La semana pasada les conté que pasé un extraño 24 de marzo en Berlín, preguntándome qué conmemorar y de qué forma. Pero si de otros holocaustos se trata, y si se piensa en la relación victimaria que traza la sinuosa línea que une a alemanes, israelíes y palestinos, creo que vale la pena contarles lo que acabo de ver en este festival Digging Deep And Getting Dirty, en el teatro Schaubühne. Ante la mención de la palabra Gaza, o la menor insinuación de que el holocausto palestino parece no tener fin, los actores israelíes braman sobre el escenario: “¡No se puede comparar!”. Se toman a la chacota todos los imperativos que pesan sobre ellos.

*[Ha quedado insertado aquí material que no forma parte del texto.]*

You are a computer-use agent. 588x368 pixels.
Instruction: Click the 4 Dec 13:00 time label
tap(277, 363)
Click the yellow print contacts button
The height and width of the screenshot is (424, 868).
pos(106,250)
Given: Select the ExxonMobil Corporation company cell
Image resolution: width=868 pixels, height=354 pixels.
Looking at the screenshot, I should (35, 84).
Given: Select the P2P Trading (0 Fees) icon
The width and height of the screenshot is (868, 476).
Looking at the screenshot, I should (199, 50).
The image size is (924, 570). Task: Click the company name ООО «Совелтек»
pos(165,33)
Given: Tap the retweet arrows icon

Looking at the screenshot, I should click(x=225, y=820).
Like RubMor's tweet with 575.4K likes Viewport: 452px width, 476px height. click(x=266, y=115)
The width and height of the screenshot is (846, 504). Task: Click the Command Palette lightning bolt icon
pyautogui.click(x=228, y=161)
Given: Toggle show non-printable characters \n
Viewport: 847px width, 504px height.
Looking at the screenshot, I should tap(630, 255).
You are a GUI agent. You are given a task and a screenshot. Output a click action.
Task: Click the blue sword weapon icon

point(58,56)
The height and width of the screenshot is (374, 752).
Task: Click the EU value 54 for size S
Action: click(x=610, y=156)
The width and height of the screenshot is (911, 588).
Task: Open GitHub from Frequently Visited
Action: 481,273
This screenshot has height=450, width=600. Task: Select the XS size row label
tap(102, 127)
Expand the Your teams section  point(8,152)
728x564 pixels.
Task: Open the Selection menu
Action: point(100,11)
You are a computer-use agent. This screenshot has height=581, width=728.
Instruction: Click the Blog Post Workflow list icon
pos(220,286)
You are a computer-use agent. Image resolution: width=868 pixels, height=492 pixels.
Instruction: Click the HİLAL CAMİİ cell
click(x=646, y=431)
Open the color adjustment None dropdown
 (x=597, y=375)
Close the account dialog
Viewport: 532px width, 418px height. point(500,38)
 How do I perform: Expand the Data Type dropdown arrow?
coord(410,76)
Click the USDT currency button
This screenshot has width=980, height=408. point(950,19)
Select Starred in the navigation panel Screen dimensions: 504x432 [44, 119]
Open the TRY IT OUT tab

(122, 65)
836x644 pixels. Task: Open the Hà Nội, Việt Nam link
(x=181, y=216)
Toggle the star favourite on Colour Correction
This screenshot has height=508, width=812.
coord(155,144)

En este evento tan germánico, que –fiel a su tradición de teatro político– bucea en las relaciones entre identidad e ideología, el teatro nacional Habimah de Tel Aviv va tan lejos que mete miedo. Hace mucho que no tenía esta sensación de impiadosa travesura; la única experiencia parecida que recuerdo me sucedió a los ocho años, cuando en una obra durante Teatro Abierto escuché a un actor decir una muy mala palabra, y me horroricé porque pensé que se le había escapado. Estaba Alfredo Alcón en la platea, viendo la obra, y lo primero que pensé (y aún lo recuerdo) fue: “¡Pobre actor! ¡Se le escapó una grosería justo ahora que lo vino a ver Alcón!”.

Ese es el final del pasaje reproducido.